• _Trecho do documento_
Em 1934, o próprio André gravou, em dupla com Aurora Miranda, então com apenas 19 anos, o que se tornaria seu maior sucesso. Cidade maravilhosa foi inscrita no ano seguinte no concurso de carnaval da Prefeitura do Rio de Janeiro, obtendo o segundo lugar. Com a criação do Estado da Guanabara, Cidade maravilhosa foi oficializada como “marcha oficial da cidade do Rio de Janeiro”, por meio da Lei n. 5, de 5 de maio de 1960. Ao receber a notícia no dia 3 de junho, por um repórter do Diário da Noite, o autor da música encontrava-se internado no Hospital da Ordem do Carmo.

O Rio esteve perto de perder seu hino em fins de 1967, quando o deputado Frederico Trotta apresentou um projeto de lei sugerindo à Assembleia Legislativa a criação de um concurso para a escolha de um novo, em substituição a Cidade maravilhosa. Para justificar seu projeto, argumentava que a marcha tinha “música alegre, balanceante, carnavalesca e irreverente para o ritual das solenidades sérias e imponentes, às quais se torna forçoso o comparecimento de autoridades dos três poderes constituídos, bem como de personalidades estrangeiras”.

• _Enunciado da tarefa_
Transcreva literalmente, do trecho sobre a marcha Cidade maravilhosa, a parte que se inicia pelas palavras que contêm "Em 1934, o próprio" e se encerra em "Ordem do Carmo.".

• _Dados brutos_
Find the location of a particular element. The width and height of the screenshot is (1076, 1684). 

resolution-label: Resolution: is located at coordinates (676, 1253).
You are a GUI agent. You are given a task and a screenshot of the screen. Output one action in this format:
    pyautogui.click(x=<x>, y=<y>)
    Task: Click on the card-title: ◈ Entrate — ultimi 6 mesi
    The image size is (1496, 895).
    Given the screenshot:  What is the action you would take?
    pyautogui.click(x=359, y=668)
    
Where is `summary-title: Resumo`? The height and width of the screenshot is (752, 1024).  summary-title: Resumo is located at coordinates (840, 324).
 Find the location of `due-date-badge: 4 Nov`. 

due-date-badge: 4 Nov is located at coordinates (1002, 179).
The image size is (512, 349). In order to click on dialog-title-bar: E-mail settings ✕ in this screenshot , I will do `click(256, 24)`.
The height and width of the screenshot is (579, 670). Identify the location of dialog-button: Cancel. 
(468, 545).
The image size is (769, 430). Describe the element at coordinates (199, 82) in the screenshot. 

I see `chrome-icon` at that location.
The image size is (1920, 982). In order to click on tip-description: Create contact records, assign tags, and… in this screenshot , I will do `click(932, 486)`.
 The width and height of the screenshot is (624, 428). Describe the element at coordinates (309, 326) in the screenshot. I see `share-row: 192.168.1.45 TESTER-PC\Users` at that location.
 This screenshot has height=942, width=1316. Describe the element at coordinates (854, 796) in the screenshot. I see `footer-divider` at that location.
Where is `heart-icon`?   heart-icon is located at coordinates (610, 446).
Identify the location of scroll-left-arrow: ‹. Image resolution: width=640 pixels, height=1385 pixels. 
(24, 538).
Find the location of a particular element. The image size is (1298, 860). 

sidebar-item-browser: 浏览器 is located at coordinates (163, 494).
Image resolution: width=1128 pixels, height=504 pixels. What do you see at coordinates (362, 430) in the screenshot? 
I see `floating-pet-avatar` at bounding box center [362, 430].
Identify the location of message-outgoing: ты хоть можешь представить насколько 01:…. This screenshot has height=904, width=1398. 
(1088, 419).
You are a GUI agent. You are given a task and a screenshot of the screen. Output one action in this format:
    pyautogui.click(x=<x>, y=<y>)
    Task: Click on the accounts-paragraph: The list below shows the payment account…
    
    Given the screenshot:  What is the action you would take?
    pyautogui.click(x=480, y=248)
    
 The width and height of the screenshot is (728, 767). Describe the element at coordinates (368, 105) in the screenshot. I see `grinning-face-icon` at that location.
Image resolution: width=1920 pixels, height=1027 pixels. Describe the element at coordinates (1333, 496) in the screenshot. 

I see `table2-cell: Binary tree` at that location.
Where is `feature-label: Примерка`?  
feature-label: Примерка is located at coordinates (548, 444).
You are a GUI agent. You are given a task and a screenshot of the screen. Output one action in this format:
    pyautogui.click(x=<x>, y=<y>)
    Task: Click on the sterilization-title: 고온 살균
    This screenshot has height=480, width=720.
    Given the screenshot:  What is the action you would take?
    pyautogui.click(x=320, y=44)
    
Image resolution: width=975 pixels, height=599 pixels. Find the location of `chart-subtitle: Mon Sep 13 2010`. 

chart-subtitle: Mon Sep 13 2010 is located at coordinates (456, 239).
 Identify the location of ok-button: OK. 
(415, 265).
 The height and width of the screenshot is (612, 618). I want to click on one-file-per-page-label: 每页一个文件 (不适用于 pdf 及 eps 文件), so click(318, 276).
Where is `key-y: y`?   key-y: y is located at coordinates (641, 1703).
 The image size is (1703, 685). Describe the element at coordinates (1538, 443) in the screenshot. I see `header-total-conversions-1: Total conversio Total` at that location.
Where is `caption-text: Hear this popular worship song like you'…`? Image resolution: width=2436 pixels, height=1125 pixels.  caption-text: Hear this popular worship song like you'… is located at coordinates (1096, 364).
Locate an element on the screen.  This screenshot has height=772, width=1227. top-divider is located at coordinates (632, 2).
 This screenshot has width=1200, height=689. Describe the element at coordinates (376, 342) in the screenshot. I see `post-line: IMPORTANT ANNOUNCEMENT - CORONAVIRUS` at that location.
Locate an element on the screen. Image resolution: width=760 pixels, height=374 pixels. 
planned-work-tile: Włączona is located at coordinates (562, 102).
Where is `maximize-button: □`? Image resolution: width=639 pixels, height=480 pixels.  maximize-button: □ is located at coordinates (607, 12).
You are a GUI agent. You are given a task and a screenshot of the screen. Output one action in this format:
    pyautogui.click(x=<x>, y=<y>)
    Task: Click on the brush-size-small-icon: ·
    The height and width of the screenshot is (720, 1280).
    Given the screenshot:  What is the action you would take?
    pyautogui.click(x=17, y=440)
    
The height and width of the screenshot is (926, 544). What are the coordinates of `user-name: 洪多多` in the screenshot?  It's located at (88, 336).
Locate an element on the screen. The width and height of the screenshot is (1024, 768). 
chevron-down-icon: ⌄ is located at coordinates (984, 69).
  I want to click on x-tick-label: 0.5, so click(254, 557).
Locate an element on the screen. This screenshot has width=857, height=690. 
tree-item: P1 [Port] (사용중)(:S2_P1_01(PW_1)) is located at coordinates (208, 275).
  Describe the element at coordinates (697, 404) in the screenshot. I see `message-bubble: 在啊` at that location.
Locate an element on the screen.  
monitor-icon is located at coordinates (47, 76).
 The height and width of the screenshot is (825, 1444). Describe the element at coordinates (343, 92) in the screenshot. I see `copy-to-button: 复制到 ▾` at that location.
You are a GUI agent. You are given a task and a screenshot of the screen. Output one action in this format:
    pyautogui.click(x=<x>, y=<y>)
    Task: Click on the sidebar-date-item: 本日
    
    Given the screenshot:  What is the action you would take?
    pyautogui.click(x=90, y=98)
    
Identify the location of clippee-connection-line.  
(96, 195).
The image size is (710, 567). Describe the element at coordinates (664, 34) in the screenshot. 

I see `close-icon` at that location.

• _Resposta_
Em 1934, o próprio André gravou, em dupla com Aurora Miranda, então com apenas 19 anos, o que se tornaria seu maior sucesso. Cidade maravilhosa foi inscrita no ano seguinte no concurso de carnaval da Prefeitura do Rio de Janeiro, obtendo o segundo lugar. Com a criação do Estado da Guanabara, Cidade maravilhosa foi oficializada como “marcha oficial da cidade do Rio de Janeiro”, por meio da Lei n. 5, de 5 de maio de 1960. Ao receber a notícia no dia 3 de junho, por um repórter do Diário da Noite, o autor da música encontrava-se internado no Hospital da Ordem do Carmo.